### [Task prompt]
Nothing but the lines from the one containing "Click the Horizontal Alignment label" to the final line of the entries should appear, copied exactly and without pictures.
++++ Data to use
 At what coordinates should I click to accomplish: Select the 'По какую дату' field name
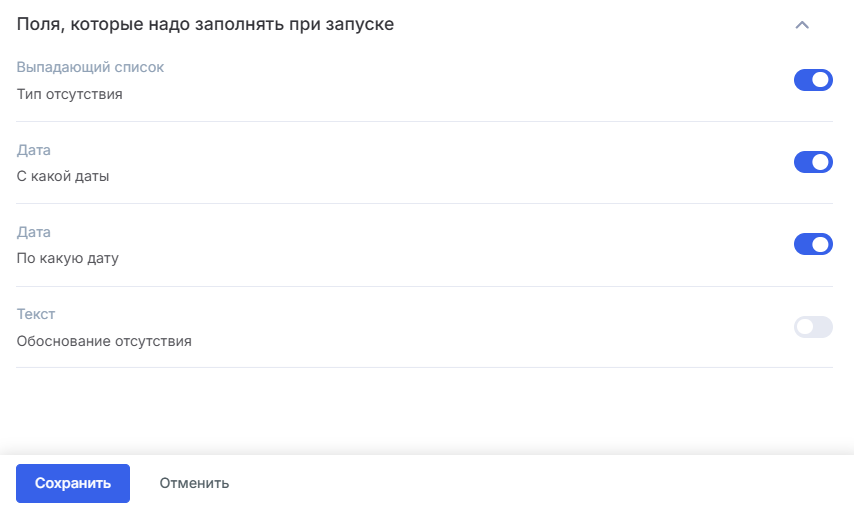pos(68,259)
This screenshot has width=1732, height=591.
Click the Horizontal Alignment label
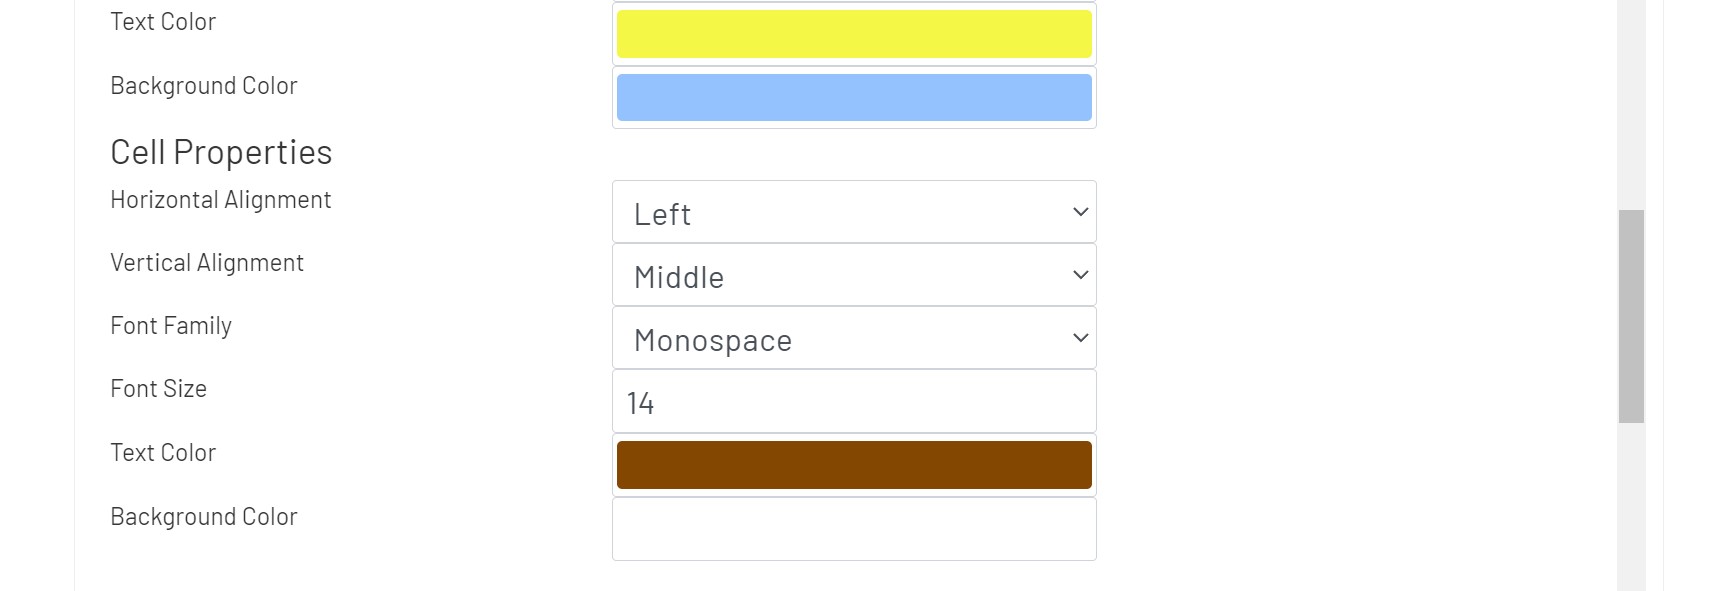click(x=220, y=199)
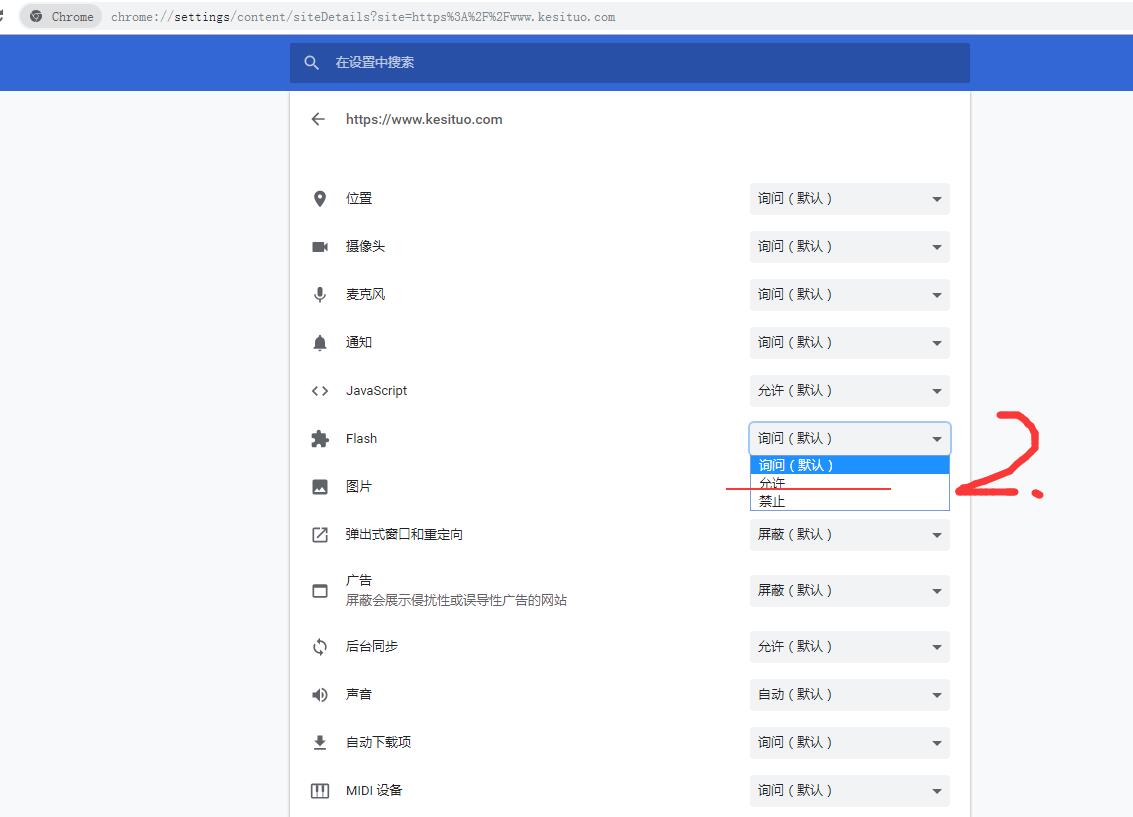Open the JavaScript permission dropdown
1133x817 pixels.
pyautogui.click(x=849, y=391)

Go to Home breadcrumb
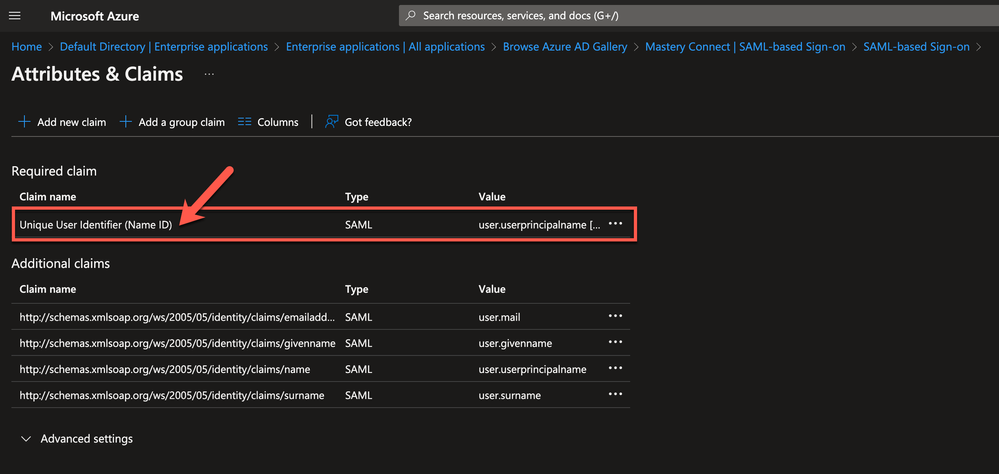27,47
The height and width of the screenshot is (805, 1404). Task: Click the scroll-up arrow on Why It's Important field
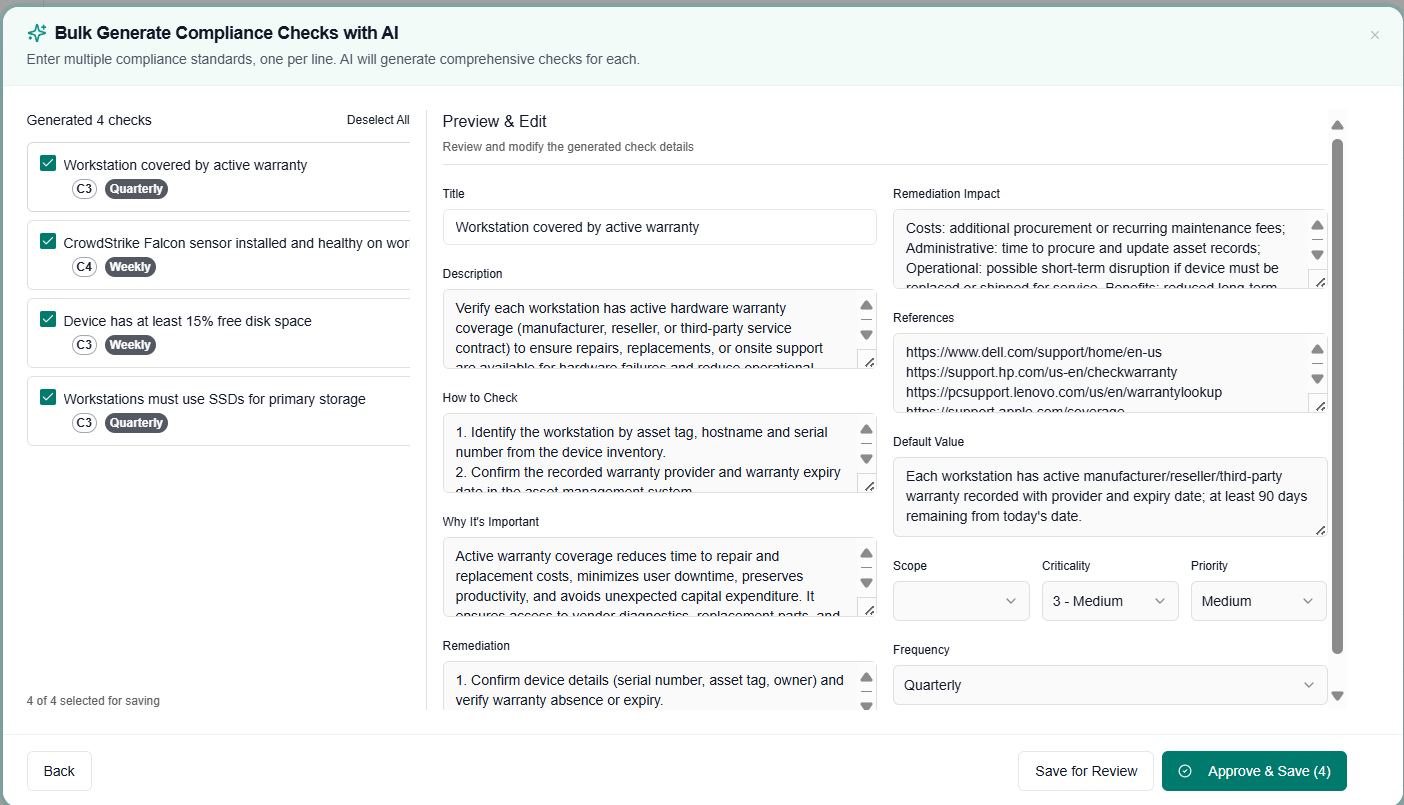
++++++++
### [Written solution]
Click the Horizontal Alignment label
click(x=220, y=199)
Open the JavaScript permission dropdown
1133x817 pixels.
pyautogui.click(x=849, y=391)

Go to Home breadcrumb
27,47
The height and width of the screenshot is (805, 1404). Task: Click the scroll-up arrow on Why It's Important field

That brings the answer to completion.